Nel frattempo, Berlino starebbe minacciando di rovinare i disegni della connazionale Von der Leyen. Stando alla Frankfürter Allgemeine Zeitung, in un documento di posizione stilato per l’inizio dei negoziati sul bilancio dell’Unione, relativo al periodo successivo al 2027, il governo tedesco avrebbe bocciato «la continuazione» di uno «strumento straordinario e temporaneo», tipo il fondo per la ripresa dalla pandemia, finanziato a debito. «Una sua estensione», sarebbe il diktat della cancellerie, «è legalmente esclusa». Ovviamente, la vittima sacrificale del veto teutonico rischia di essere il ReArm, che avrebbe dovuto dilatare, sposando la logica dell’unità e della solidarietà, la portata del metodo utilizzato per creare il fondo Safe da 150 miliardi.
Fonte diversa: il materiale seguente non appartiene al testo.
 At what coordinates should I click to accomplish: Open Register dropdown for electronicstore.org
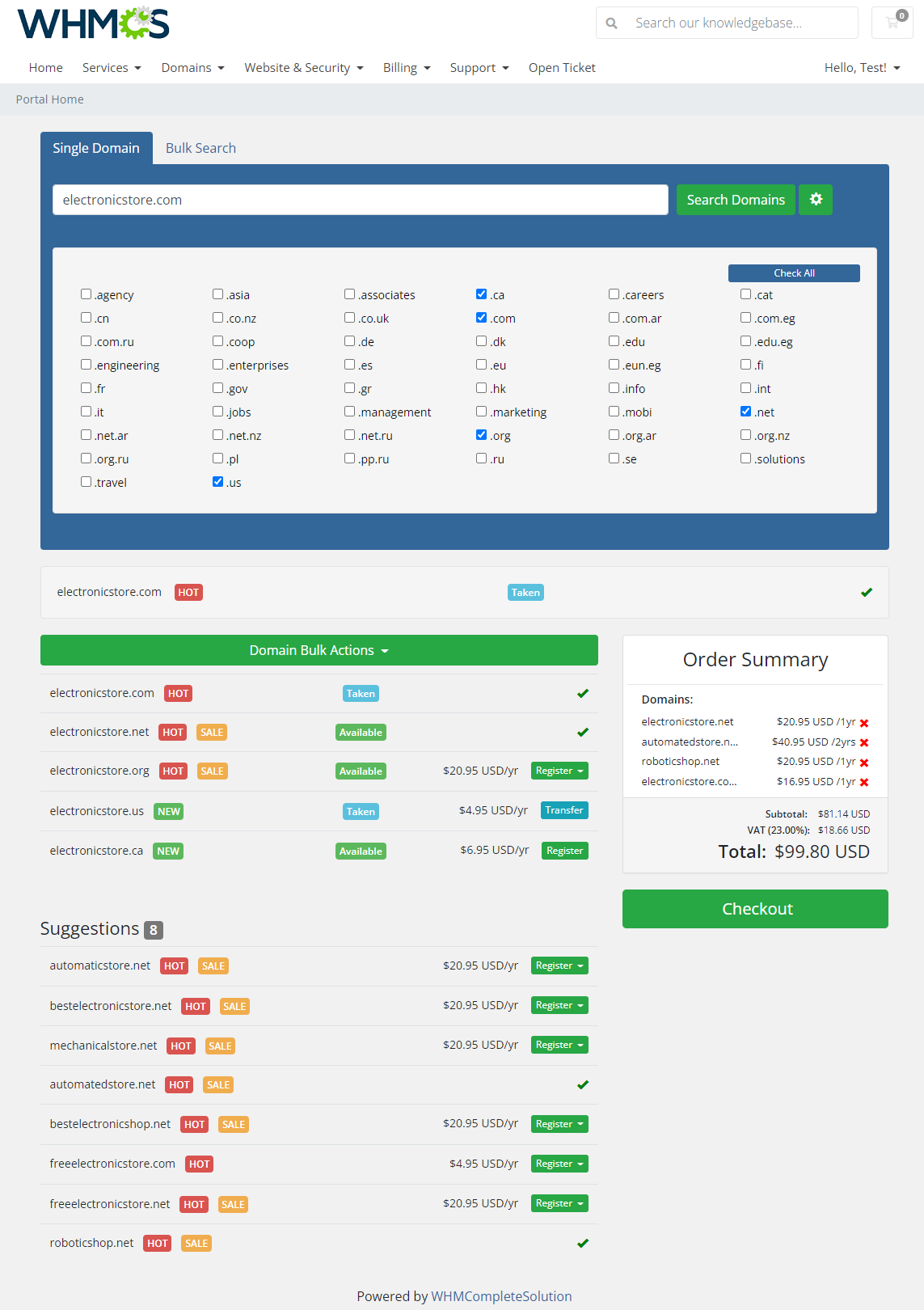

Ieri, intervistata dalla Stampa, Kaja Kallas, l’Alto rappresentante dell’Europa, ha riproposto il ritornello di Mosca sull’orlo del crollo economico, che tuttavia costituisce al contempo una minaccia tale da giustificare l’aumento delle spese militari «in tempi di pace». Altrimenti, «sarà sempre troppo tardi». E capiterà come all’Estonia negli anni Trenta, invasa dai sovietici. Intanto, con buona pace (è il caso di dirlo!) della retorica sulla Difesa comune, sull’Europa da rafforzare e rendere autonoma dagli Stati Uniti, la Germania persegue i propri interessi: ai tedeschi era sufficiente approvare la riforma costituzionale che ha sbloccato le ingenti spese necessarie a ritrasformare il Paese in una potenza militare; adesso, quello che capita agli altri sarà un problema loro. Alla faccia dell’urgenza e dell’invasione imminente. Allo stesso modo, i francesi non si sono fatti scrupoli nel rifiutare all’Inghilterra l’accesso alla cassa per l’acquisizione sul mercato e la fabbricazione di armamenti. Sono le ennesime prove del fatto che, dietro gli appelli a prepararsi insieme alla campagna imperialista di Vladimir Putin, si nascondono gli affari delle grandi industrie e le ambizioni di leadership delle singole nazioni.

Nonostante la zuffa sulla pecunia, comunque, la presidente della Commissione ostenta ancora generosità nei confronti di Kiev: ieri, su X, ha annunciato che l’Unione aveva appena «erogato un nuovo importo di 1 miliardo di euro all’Ucraina. Portando il nostro sostegno totale a quasi 150 miliardi dall’invasione su vasta scala della Russia. Resteremo con l’Ucraina per un lungo periodo». Tanto paghiamo noi. Volenterosi o meno.